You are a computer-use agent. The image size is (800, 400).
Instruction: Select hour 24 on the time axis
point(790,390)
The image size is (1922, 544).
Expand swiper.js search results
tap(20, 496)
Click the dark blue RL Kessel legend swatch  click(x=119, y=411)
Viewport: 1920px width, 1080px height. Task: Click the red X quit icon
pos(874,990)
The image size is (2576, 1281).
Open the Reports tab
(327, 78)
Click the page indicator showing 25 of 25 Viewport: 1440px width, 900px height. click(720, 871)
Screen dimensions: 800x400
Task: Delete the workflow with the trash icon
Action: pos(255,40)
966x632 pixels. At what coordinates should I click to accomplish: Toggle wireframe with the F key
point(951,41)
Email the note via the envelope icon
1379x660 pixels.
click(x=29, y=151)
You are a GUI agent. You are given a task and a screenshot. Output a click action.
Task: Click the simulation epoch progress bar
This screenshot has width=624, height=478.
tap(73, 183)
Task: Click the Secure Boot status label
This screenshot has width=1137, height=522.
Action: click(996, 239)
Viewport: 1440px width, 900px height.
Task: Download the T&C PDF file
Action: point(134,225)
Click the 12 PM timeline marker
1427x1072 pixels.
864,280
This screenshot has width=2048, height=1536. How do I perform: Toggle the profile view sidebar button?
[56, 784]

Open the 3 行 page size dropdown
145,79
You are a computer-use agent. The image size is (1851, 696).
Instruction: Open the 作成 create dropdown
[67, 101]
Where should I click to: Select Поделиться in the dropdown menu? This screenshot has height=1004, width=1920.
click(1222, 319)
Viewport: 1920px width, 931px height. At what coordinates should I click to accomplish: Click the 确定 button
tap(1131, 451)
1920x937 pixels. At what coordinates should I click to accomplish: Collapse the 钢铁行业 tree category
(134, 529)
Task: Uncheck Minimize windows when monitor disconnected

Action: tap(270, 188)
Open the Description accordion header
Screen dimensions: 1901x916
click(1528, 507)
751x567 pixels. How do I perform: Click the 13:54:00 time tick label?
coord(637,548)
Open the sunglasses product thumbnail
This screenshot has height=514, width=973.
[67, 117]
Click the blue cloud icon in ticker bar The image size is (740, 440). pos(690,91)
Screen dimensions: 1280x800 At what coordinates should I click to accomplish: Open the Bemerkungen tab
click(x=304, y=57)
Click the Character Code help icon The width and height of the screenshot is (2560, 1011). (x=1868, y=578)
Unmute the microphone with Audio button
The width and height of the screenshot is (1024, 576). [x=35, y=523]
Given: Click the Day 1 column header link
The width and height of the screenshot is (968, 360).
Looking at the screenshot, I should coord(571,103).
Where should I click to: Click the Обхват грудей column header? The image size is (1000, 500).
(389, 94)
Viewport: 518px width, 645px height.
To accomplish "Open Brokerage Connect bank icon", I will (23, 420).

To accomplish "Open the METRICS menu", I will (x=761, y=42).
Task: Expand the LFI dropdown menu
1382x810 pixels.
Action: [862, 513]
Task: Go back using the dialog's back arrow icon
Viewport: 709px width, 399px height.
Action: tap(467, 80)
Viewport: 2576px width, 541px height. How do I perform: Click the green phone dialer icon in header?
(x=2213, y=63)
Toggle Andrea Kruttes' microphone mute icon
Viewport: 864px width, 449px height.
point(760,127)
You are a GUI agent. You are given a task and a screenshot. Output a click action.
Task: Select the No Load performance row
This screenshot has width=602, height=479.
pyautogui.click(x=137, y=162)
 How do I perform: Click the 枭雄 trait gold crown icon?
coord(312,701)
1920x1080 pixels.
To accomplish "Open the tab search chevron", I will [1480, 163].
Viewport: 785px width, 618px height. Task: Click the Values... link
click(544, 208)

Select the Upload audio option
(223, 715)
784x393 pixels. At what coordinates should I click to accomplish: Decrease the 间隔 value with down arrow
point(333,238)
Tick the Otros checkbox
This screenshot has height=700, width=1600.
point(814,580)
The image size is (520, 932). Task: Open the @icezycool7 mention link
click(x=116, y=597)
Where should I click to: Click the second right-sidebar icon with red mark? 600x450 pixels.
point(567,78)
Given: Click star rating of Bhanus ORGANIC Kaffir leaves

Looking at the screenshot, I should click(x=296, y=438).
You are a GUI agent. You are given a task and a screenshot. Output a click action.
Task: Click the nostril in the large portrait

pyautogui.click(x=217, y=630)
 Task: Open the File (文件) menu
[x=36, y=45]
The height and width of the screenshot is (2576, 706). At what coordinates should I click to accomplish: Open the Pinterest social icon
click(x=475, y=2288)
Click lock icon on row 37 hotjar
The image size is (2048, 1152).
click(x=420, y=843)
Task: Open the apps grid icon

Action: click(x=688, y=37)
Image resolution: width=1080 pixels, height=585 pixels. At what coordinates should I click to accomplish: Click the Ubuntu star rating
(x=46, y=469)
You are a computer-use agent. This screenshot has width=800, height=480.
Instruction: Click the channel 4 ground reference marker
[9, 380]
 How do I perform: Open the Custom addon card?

+ + +

What you need to do:
Convert the lines above into a JSON list of strings, with one string per line and blank lines omitted.

Finished exercise:
[
  "You are a computer-use agent. The image size is (800, 400).",
  "Instruction: Select hour 24 on the time axis",
  "point(790,390)",
  "The image size is (1922, 544).",
  "Expand swiper.js search results",
  "tap(20, 496)",
  "Click the dark blue RL Kessel legend swatch  click(x=119, y=411)",
  "Viewport: 1920px width, 1080px height. Task: Click the red X quit icon",
  "pos(874,990)",
  "The image size is (2576, 1281).",
  "Open the Reports tab",
  "(327, 78)",
  "Click the page indicator showing 25 of 25 Viewport: 1440px width, 900px height. click(720, 871)",
  "Screen dimensions: 800x400",
  "Task: Delete the workflow with the trash icon",
  "Action: pos(255,40)",
  "966x632 pixels. At what coordinates should I click to accomplish: Toggle wireframe with the F key",
  "point(951,41)",
  "Email the note via the envelope icon",
  "1379x660 pixels.",
  "click(x=29, y=151)",
  "You are a GUI agent. You are given a task and a screenshot. Output a click action.",
  "Task: Click the simulation epoch progress bar",
  "This screenshot has width=624, height=478.",
  "tap(73, 183)",
  "Task: Click the Secure Boot status label",
  "This screenshot has width=1137, height=522.",
  "Action: click(996, 239)",
  "Viewport: 1440px width, 900px height.",
  "Task: Download the T&C PDF file",
  "Action: point(134,225)",
  "Click the 12 PM timeline marker",
  "1427x1072 pixels.",
  "864,280",
  "This screenshot has width=2048, height=1536. How do I perform: Toggle the profile view sidebar button?",
  "[56, 784]",
  "Open the 3 行 page size dropdown",
  "145,79",
  "You are a computer-use agent. The image size is (1851, 696).",
  "Instruction: Open the 作成 create dropdown",
  "[67, 101]",
  "Where should I click to: Select Поделиться in the dropdown menu? This screenshot has height=1004, width=1920.",
  "click(1222, 319)",
  "Viewport: 1920px width, 931px height. At what coordinates should I click to accomplish: Click the 确定 button",
  "tap(1131, 451)",
  "1920x937 pixels. At what coordinates should I click to accomplish: Collapse the 钢铁行业 tree category",
  "(134, 529)",
  "Task: Uncheck Minimize windows when monitor disconnected",
  "Action: tap(270, 188)",
  "Open the Description accordion header",
  "Screen dimensions: 1901x916",
  "click(1528, 507)",
  "751x567 pixels. How do I perform: Click the 13:54:00 time tick label?",
  "coord(637,548)",
  "Open the sunglasses product thumbnail",
  "This screenshot has height=514, width=973.",
  "[67, 117]",
  "Click the blue cloud icon in ticker bar The image size is (740, 440). pos(690,91)",
  "Screen dimensions: 1280x800 At what coordinates should I click to accomplish: Open the Bemerkungen tab",
  "click(x=304, y=57)",
  "Click the Character Code help icon The width and height of the screenshot is (2560, 1011). (x=1868, y=578)",
  "Unmute the microphone with Audio button",
  "The width and height of the screenshot is (1024, 576). [x=35, y=523]",
  "Given: Click the Day 1 column header link",
  "The width and height of the screenshot is (968, 360).",
  "Looking at the screenshot, I should coord(571,103).",
  "Where should I click to: Click the Обхват грудей column header? The image size is (1000, 500).",
  "(389, 94)",
  "Viewport: 518px width, 645px height.",
  "To accomplish \"Open Brokerage Connect bank icon\", I will (23, 420).",
  "To accomplish \"Open the METRICS menu\", I will (x=761, y=42).",
  "Task: Expand the LFI dropdown menu",
  "1382x810 pixels.",
  "Action: [862, 513]",
  "Task: Go back using the dialog's back arrow icon",
  "Viewport: 709px width, 399px height.",
  "Action: tap(467, 80)",
  "Viewport: 2576px width, 541px height. How do I perform: Click the green phone dialer icon in header?",
  "(x=2213, y=63)",
  "Toggle Andrea Kruttes' microphone mute icon",
  "Viewport: 864px width, 449px height.",
  "point(760,127)",
  "You are a GUI agent. You are given a task and a screenshot. Output a click action.",
  "Task: Select the No Load performance row",
  "This screenshot has width=602, height=479.",
  "pyautogui.click(x=137, y=162)",
  " How do I perform: Click the 枭雄 trait gold crown icon?",
  "coord(312,701)",
  "1920x1080 pixels.",
  "To accomplish \"Open the tab search chevron\", I will [1480, 163].",
  "Viewport: 785px width, 618px height. Task: Click the Values... link",
  "click(544, 208)",
  "Select the Upload audio option",
  "(223, 715)",
  "784x393 pixels. At what coordinates should I click to accomplish: Decrease the 间隔 value with down arrow",
  "point(333,238)",
  "Tick the Otros checkbox",
  "This screenshot has height=700, width=1600.",
  "point(814,580)",
  "The image size is (520, 932). Task: Open the @icezycool7 mention link",
  "click(x=116, y=597)",
  "Where should I click to: Click the second right-sidebar icon with red mark? 600x450 pixels.",
  "point(567,78)",
  "Given: Click star rating of Bhanus ORGANIC Kaffir leaves",
  "Looking at the screenshot, I should click(x=296, y=438).",
  "You are a GUI agent. You are given a task and a screenshot. Output a click action.",
  "Task: Click the nostril in the large portrait",
  "pyautogui.click(x=217, y=630)",
  " Task: Open the File (文件) menu",
  "[x=36, y=45]",
  "The height and width of the screenshot is (2576, 706). At what coordinates should I click to accomplish: Open the Pinterest social icon",
  "click(x=475, y=2288)",
  "Click lock icon on row 37 hotjar",
  "The image size is (2048, 1152).",
  "click(x=420, y=843)",
  "Task: Open the apps grid icon",
  "Action: click(x=688, y=37)",
  "Image resolution: width=1080 pixels, height=585 pixels. At what coordinates should I click to accomplish: Click the Ubuntu star rating",
  "(x=46, y=469)",
  "You are a computer-use agent. This screenshot has width=800, height=480.",
  "Instruction: Click the channel 4 ground reference marker",
  "[9, 380]",
  " How do I perform: Open the Custom addon card?"
]